St Mark's
- Full name: St Mark's F.C. (Windsor)
- Founded: 1876
- Dissolved: 1888
- Ground: St Mark's School, Windsor
| Home colours |

= St Mark's F.C. (Windsor) =

St Mark's F.C. was an English association club based in Windsor.

==History==

The first recorded match for the club was on 18 November 1876, a 2–1 home defeat to Runnymede. Its players were pupils and masters attending St Mark's School, under the headmastership of the Reverend E. Hawtrey, whose sons played for the club. The school later became the Imperial Service College.

It entered the FA Cup once, in 1877–78 and was drawn to play Barnes, with choice of ground, but scratched before playing. This appears to be because a number of its players had pledged their allegiance to other clubs in the Windsor and Slough area, including Swifts and Remnants; the latter club was made up solely of masters from the school.

The club provided three players to the Berkshire Football Association representative side in 1876–77.

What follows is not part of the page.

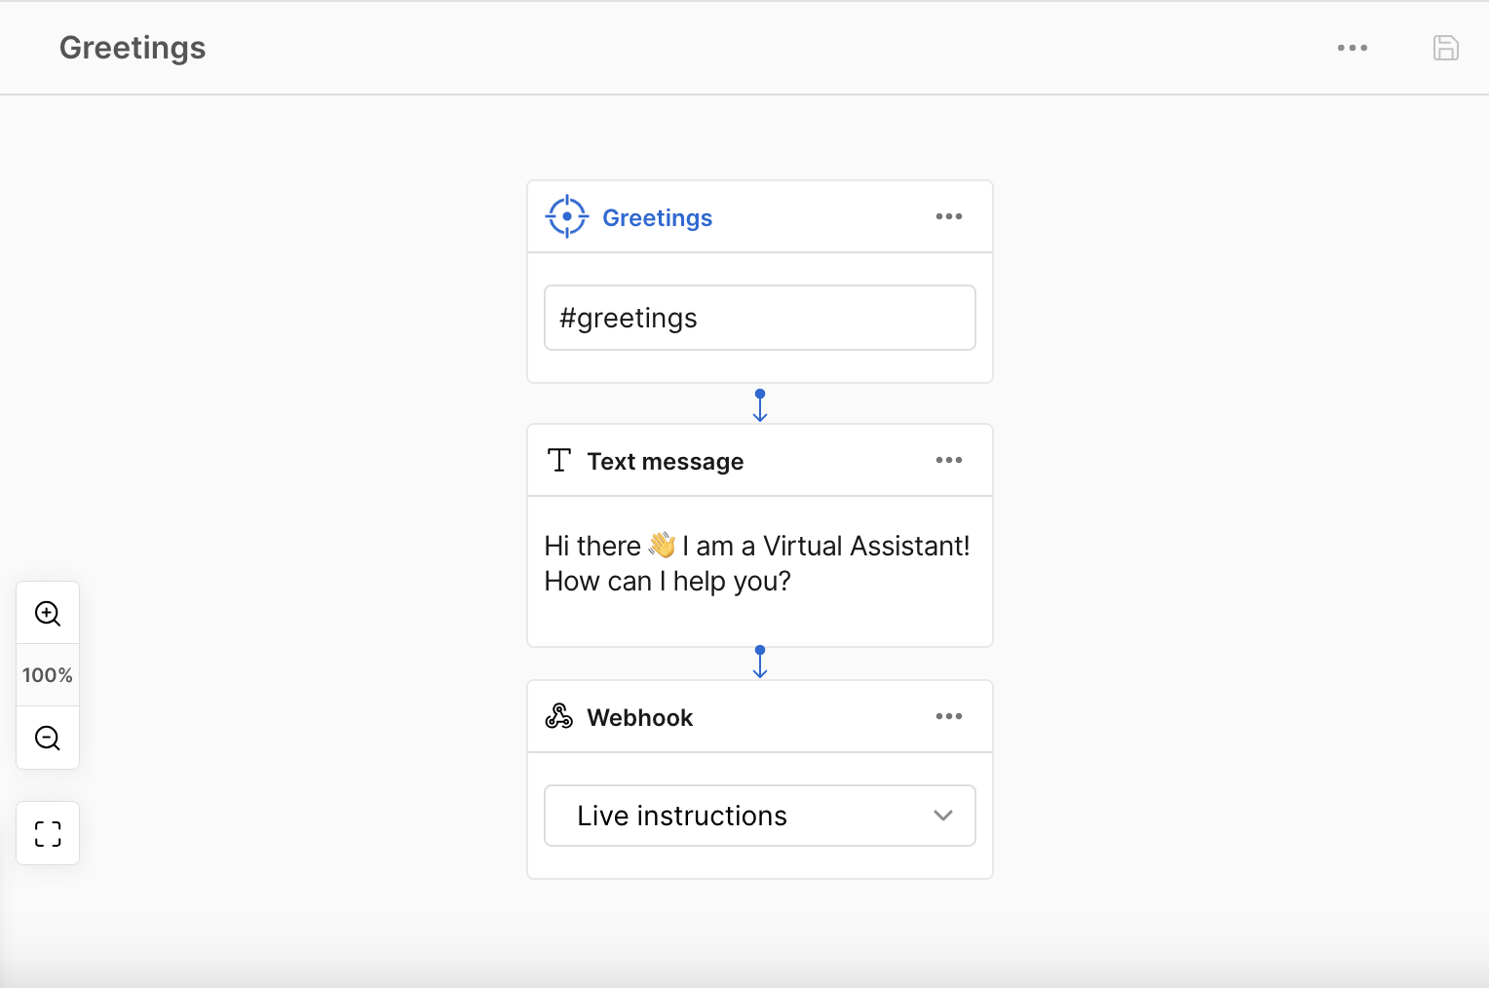
Task: Open the page-level more options menu
Action: [x=1352, y=48]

Matches are recorded for the club until 1888. The club's pitch was also used for fixtures for other clubs in the area, when their own grounds were unavailable; the ground hosted an FA Cup tie in 1883.

==Notable players==

- Arthur Bambridge, future England international
- John Hawtrey, future England international
- Rev. William Blackmore, chosen to play for England against Wales but forced to withdraw through injury
- Sir Charles Hawtrey, actor

==Colours==

The club's colours were violet and white "jackets".

==Ground==

The club played its home matches in the school grounds.

==Other St Mark clubs==

There were two London clubs active at the time under the name St Mark's; St Mark's Guild, a team from a teacher training college who changed their name to Rangers in 1877, and St Mark's College from Chelsea, a team of undergraduates from a college linked to the teacher training college, who played into the late 1880s, and whose old boys formed a football club (Old St Mark's F.C.) in 1885.